If you have a thing for flouncy pastel robes, angel-faced romantics, plucky heroines, allegorical tales, period dramas, royal doings, Rookie Historian Goo Hae-Ryung is the show for you.


Series Review: Rookie Historian Goo Hae-Ryung (2019)

Rookie Historian Goo Hae-Ryung has been popping up on my Netflix screen for months now, a recommendation based on some algorithm that has been analyzing my viewing habits. And I’ve been ignoring the prompts, thinking the title was strange, and it just wasn’t my cup of tea. Algorithms don’t know everything, I told myself.

Boy, was I wrong.

Rookie Historian Goo Hae-Ryung is a viewing delight, totally binge-worthy. Yeah, guess what I did in one long weekend. The twenty-episode series, set in the early 1800s in Joseon (Korea), follows – as the title suggests – a rookie historian Goo Hae-Ryung.

She is a pioneering woman who enters the male-dominated realm of palace bureaucracy, training as a historian/archivist. She faces harassment, sexism, prejudice, internal conflicts, corruption, moral quandaries, and forbidden love. Her morals and principles tested again and again.

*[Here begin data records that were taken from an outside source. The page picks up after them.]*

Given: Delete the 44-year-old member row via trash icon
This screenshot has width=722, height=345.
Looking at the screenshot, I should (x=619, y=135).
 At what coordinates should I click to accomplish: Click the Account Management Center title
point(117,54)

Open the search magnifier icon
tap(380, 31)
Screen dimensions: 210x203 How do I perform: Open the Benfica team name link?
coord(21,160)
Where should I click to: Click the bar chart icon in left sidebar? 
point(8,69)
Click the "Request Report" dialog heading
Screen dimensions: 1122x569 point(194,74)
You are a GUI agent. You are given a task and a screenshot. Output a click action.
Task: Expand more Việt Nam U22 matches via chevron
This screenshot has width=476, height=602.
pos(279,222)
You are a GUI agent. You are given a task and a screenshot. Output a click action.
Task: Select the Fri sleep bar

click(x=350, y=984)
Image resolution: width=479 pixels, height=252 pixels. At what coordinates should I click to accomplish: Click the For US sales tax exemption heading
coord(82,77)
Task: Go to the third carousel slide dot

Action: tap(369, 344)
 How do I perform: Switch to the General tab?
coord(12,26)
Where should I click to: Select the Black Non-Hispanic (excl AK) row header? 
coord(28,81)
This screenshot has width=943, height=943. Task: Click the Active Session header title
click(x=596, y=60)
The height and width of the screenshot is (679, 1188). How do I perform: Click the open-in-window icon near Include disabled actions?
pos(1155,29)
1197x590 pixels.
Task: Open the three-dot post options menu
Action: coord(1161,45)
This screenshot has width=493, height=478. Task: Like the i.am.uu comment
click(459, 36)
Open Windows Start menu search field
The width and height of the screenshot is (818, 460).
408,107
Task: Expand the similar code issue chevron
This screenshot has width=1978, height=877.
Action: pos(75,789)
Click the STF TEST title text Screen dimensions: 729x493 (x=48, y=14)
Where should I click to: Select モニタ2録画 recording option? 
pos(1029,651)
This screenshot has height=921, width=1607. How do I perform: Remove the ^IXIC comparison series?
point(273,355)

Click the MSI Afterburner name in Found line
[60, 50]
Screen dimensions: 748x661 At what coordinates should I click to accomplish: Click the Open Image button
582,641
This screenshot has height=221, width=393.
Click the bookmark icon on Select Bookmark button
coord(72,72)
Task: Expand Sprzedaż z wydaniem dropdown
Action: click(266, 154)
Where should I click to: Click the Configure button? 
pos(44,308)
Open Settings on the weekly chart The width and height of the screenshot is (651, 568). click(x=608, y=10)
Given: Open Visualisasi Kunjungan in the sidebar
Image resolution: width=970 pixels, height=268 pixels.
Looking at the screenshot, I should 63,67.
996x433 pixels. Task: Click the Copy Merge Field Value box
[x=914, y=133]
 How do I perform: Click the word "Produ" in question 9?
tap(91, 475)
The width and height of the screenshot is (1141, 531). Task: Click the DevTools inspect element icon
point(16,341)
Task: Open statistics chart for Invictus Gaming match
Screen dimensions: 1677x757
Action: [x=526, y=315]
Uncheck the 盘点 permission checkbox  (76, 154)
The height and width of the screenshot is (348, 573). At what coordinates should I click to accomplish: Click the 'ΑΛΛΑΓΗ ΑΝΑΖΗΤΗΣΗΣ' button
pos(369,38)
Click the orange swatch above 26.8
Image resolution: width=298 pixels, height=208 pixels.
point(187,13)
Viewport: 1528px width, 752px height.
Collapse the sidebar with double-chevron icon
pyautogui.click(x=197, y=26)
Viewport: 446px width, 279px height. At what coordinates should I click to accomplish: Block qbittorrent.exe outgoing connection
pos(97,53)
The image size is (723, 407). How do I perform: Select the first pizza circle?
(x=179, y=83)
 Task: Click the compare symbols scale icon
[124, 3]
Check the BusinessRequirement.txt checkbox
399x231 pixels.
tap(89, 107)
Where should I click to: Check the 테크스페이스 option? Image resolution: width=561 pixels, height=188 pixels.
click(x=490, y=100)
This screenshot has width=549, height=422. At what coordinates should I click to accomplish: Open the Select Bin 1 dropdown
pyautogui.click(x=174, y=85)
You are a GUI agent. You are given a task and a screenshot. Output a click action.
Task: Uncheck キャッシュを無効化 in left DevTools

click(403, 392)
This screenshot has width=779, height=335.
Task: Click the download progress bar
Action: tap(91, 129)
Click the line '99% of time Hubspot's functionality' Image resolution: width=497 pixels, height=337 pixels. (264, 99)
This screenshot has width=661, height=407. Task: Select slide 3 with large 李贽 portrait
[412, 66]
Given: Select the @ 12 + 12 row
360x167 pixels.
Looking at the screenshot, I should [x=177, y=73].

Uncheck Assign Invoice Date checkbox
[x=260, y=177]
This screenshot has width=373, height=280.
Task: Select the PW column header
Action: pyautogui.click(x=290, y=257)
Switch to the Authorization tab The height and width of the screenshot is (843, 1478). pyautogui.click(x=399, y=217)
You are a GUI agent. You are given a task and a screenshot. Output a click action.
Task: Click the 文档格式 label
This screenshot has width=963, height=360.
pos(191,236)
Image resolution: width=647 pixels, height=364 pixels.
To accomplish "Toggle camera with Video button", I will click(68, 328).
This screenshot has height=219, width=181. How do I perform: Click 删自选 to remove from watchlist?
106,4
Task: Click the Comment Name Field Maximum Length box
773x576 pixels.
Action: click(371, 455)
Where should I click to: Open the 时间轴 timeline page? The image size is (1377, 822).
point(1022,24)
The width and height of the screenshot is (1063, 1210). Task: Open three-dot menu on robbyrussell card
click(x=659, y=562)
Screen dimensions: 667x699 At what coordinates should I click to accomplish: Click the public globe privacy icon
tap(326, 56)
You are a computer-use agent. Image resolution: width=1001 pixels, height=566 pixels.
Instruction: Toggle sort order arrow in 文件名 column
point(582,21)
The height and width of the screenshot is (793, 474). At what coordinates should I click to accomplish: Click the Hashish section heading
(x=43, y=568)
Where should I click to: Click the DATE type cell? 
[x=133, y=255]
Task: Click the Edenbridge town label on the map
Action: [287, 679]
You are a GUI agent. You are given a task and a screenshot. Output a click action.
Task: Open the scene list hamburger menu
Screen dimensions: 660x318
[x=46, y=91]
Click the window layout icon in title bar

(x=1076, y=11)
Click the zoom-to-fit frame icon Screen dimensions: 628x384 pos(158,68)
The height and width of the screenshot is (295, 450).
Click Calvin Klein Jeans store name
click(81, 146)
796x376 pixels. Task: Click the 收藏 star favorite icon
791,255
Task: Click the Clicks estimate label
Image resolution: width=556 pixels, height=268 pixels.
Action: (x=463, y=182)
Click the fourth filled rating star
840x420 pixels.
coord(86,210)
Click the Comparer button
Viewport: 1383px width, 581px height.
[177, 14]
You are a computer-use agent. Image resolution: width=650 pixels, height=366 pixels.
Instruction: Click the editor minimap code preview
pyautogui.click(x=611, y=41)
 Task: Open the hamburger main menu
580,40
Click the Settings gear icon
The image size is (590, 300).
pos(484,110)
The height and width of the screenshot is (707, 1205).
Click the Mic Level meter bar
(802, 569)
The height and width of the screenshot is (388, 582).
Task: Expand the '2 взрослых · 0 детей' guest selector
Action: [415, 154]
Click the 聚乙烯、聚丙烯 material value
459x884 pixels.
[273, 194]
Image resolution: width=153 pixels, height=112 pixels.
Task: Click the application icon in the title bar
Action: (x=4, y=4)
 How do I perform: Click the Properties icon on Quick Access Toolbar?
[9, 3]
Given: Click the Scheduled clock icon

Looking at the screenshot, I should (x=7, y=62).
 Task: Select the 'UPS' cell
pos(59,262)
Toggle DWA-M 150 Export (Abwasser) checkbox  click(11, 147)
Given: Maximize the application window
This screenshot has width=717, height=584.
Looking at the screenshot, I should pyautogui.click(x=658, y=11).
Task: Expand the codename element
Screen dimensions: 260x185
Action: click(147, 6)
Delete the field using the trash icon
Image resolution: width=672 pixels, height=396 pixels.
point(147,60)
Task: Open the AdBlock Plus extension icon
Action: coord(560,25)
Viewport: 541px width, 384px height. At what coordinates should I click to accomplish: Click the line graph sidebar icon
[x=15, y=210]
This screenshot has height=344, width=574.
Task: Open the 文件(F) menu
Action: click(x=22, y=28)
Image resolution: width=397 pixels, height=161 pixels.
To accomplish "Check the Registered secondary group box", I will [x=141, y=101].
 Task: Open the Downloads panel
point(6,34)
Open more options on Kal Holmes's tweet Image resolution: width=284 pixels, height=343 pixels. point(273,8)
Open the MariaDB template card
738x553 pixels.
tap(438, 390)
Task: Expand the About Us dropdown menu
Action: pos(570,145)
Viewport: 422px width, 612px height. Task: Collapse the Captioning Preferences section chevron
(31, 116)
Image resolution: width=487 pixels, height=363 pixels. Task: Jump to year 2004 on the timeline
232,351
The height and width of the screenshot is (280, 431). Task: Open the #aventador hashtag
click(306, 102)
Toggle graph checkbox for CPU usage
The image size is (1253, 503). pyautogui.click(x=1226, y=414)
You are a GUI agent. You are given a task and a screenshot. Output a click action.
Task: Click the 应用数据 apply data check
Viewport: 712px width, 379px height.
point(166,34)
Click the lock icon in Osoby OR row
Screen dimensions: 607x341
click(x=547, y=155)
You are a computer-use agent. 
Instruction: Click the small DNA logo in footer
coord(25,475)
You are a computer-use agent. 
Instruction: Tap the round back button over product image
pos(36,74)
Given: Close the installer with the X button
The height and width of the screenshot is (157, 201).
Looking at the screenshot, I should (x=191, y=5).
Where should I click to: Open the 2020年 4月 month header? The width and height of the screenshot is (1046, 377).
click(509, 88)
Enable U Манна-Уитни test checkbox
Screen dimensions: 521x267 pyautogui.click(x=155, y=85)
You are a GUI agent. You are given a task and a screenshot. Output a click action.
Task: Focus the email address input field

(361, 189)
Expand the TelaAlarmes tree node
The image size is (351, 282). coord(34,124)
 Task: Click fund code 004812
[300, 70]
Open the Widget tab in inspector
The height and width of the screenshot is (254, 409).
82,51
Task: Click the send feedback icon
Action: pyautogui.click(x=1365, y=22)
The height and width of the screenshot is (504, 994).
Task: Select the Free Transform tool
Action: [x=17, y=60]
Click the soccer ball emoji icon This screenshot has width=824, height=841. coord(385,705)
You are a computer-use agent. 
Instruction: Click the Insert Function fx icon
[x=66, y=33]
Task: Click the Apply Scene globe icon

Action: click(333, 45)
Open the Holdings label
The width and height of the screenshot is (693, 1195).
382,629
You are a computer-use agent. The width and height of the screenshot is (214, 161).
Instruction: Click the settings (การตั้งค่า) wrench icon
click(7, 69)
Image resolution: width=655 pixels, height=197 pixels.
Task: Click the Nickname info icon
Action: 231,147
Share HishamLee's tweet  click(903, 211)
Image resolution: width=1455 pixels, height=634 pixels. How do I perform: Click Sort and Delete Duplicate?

And you cannot help but draw some allegorical parallels to our day with regards to freedom of the press, fake news, censorship, the search for truth, education, democratic systems, isolationism. But I’m getting ahead of myself.

A Woman in a Man’s World

Goo Hae-Ryung (Shin Se-kyung) is a 26-year-old woman, an avid reader, feisty, independent, scrappy. Her guardian is her older brother, who has yet to marry her off, much to her pleasure.

Indeed, she is not interested in marriage. She longs to do more with her life, be more, than the prescribed role for her gender and her gentrified status. But there are not a lot of options open to her.

Until the king opens up historian positions for women at the palace, the whole reason for opening up the job to women is to gain formal access to the dowager queen’s inner circle, to get potential spies in the inner royal circles. Such are the devious plans by some power-hungry ministers.

It doesn’t quite play out as they planned. As to why they want access to the dowager queen, well, that’s pretty much the whole series. That old, wily ex-queen is up to something.

Hae-Ryung, along with three other women, becomes the first female historians-in-training. Naturally, this places them all in a very vulnerable position, hated by bureaucrats, courtesans, and their fellow male historians alike.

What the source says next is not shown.